The rest of the paper is organized as follows: (i) First, we introduce Bayesian active learning framework with a general probabilistic model. We establish a connection between collected data at observed locations with the oracle used to classify and update the decision model used for active learning. (ii) We introduce the Bayesian Model Selection (BMS) procedure that computes a classification preference for targets and non-targets based on collected data and set of parametric models. (iii) We then motivate a

GP

model as a function space representation for collected data and use it as a parametric model in BMS. (iv) We apply our methodology on a search space of a simple EC mechanism and demonstrate the application of the BMS oracle to classify CV responses in order of its S-shape. (v) Finally, we use the BMS oracle in active search to address the challenges in knowledge extraction, virtual screening of materials for electrochemical applications using cyclic voltammetry.

2. Methods

Our goal is to identify the measurement conditions from which one can extract kinetic information captured in a CV response.

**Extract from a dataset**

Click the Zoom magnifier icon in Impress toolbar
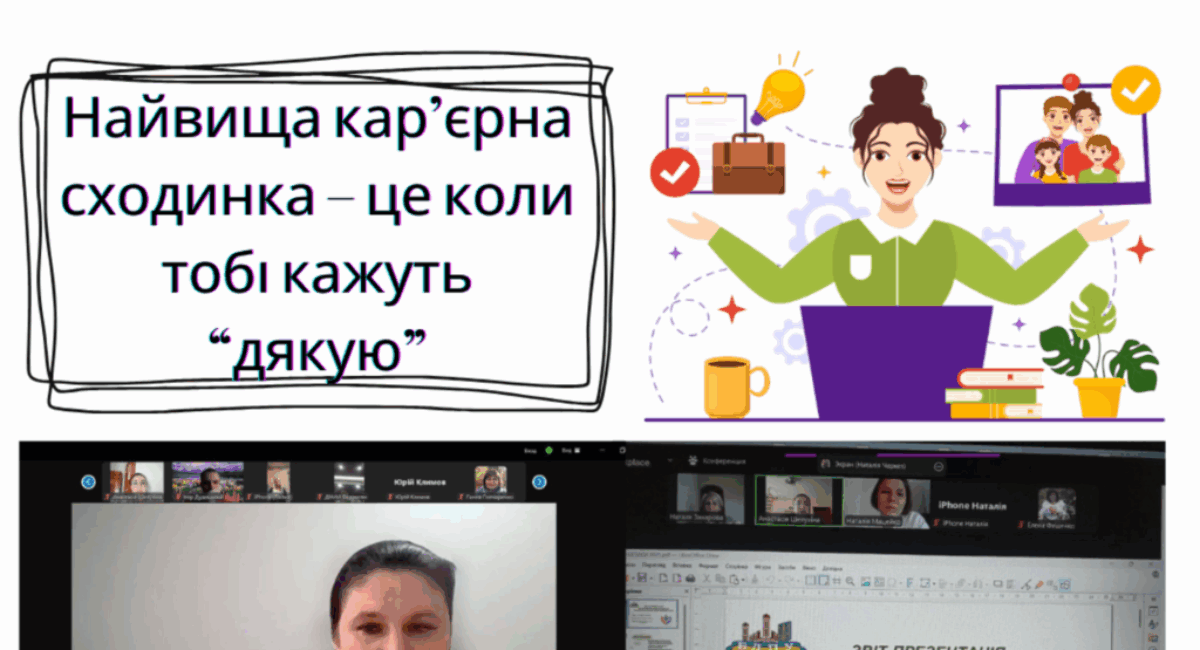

Towards this goal, we seek to identify measurement conditions for which an S-shape CV curve is collected and registered as such by our oracle. We use an active learning technique summarized in Figure 1 to accelerate the search for measurement settings within a fixed computational budget. Our active learning approach involves iterative collection of data points from a search space

S

. The process starts with a small set of observed data

D = (S, Y)

, where

S \in S

are the observed locations and

Y \in {- 1, 1}

are corresponding labels. In each iteration, the algorithm collects data and incrementally updates the decision model

p (y = + 1 | D)

it aims to learn with y representing a label. A user-defined selector (or policy) identifies a (or a batch of) candidate location(s) in the search space for observing the responses. The policy typically maximizes a utility function given the decision model. For example, given D, we can define a policy using a utility function that simply counts number of targets in the dataset

u (S) = \sum_{s_{i} \in S, y_{i} \in Y} [y_{i} = + 1]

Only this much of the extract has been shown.